→ **Stated task**
Substitute "screening" for "showtime" everywhere it appears in the data below. Keep everything else the same.
#### Records shown
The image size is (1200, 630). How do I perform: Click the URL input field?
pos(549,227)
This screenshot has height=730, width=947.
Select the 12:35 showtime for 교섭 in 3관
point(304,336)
########
→ **Result for this exercise**
The image size is (1200, 630). How do I perform: Click the URL input field?
pos(549,227)
This screenshot has height=730, width=947.
Select the 12:35 screening for 교섭 in 3관
point(304,336)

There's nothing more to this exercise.